As years rolled by, there started to be dissatisfaction with our possibilities. Or it seemed that way when the first Krispy Kreme came to town. The media was all North Carolina donut icon as if it was a savior of sorts. But why? What were we missing? How did we manage through day-to-day life without this sugar overloaded, hello diabetes brand? After all, it was just a donut. Well, Canton’s Dunkin’ Donuts and Portland’s Voodoo Doughnuts followed suit by bringing their cult-like brands to Colorado.

Remember the hype when Ikea opened? When the doors opened, Colorado dialed up their bragging rights for higher culture and self-assembly furniture imported from Sweden. Again, the media swarmed all over the grand opening. It must have been a slow news day or clever public relations at hand as store openings usually don’t garnish top stories on news outlets.

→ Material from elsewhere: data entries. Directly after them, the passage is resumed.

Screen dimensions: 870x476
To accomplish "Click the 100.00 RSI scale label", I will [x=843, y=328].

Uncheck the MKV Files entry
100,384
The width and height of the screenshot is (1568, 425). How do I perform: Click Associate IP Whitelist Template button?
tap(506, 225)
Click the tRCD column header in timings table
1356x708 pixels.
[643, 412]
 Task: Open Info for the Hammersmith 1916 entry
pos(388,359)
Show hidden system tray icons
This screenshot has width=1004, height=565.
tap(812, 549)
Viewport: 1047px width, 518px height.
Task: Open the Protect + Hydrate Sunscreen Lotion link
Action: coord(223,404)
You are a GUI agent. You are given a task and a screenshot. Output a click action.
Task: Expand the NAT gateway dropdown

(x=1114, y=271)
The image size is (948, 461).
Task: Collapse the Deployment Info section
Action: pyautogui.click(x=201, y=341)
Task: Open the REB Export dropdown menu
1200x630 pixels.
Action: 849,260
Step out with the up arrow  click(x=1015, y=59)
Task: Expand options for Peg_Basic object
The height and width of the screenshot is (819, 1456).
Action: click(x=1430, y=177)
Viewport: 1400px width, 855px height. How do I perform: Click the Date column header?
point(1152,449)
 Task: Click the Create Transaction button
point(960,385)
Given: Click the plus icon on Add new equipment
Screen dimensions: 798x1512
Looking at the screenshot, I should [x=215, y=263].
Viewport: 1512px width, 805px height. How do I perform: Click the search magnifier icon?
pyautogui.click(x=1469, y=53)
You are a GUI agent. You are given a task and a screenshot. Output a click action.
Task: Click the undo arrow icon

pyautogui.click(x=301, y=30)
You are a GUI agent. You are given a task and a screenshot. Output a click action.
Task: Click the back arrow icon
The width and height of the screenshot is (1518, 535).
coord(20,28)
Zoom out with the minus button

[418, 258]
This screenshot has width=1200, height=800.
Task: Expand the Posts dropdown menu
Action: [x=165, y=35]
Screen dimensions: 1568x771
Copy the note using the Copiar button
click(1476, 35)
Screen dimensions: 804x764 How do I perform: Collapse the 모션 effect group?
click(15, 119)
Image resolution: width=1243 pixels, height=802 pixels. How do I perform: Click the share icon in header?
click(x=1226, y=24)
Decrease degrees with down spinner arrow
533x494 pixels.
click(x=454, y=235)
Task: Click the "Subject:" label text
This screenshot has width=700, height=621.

I was also thinking about In-N-Out Burger. I like it. It’s good. Coloradoans have raised campaigns to open one here. To date, nada. We still have our locally invented SmashBurgerFive Guys, Johnny Rockets, Larkburger, and Fatburger have also opened up a few locations, while one-off favorites like Edge, Linger, Punch Bowl, Grind, Candlelight, Crave, Bang, and Park Burger provide further options. Yet Coloradans still yearn for the day In-N-Out Burger arrives.

This leaves me with Trader Joe’s from California. Their first store opened in 1967, the year I was born. It evolved from nothing more than a 7-Eleven clone store. Is it just another grocery store, or a concept turned on its head? Don’t forget, we also had our first Natural Grocers in 1955, not to mention Whole Foods and Sprouts in our recent past. Like all consumers, we have brand preferences and there always seems to be a donut shop, hamburger joint or grocery store to align with.

There are two kinds of Coloradoans: natives and transplants. Locals want what other states have to validate our worthiness as a growing, thriving place to live and raise our families. They don’t want to live in a second best place. Transplants celebrate regional and national brands that open their doors because it’s a familiar smell in the air, a taste that only can be satiated with brand x, y or z.

Since living here for nineteen years, I’ve seen the landscape populated by most of the popular brands. I can be assured that when I travel that I always find the comfort of a national brand in Any City, USA. But what I realized I missed was traveling to different cities and discovering a regional treasure that I could only find there. Fifty states all seem the same now. Very few cities have maintained a locally branded flavor, tone or textured landscape.

What makes Colorado unique today? There must be a theme we can hang our modern western hats on. It seems like the only thing the media outside of Colorado focuses on is Rocky Mountain Oysters; our claim to fame deep fried calf testicles. Is this the best we can come up with?

For now, I’ll have to go to California for an In-N-Burger and New Orleans for authentic Cajun cuisine and beignets. Perhaps it doesn’t matter now that we can buy a mashed-up concoction of gingerbread cookies and almond butter at Trader Joe’s. Life is complete. Right?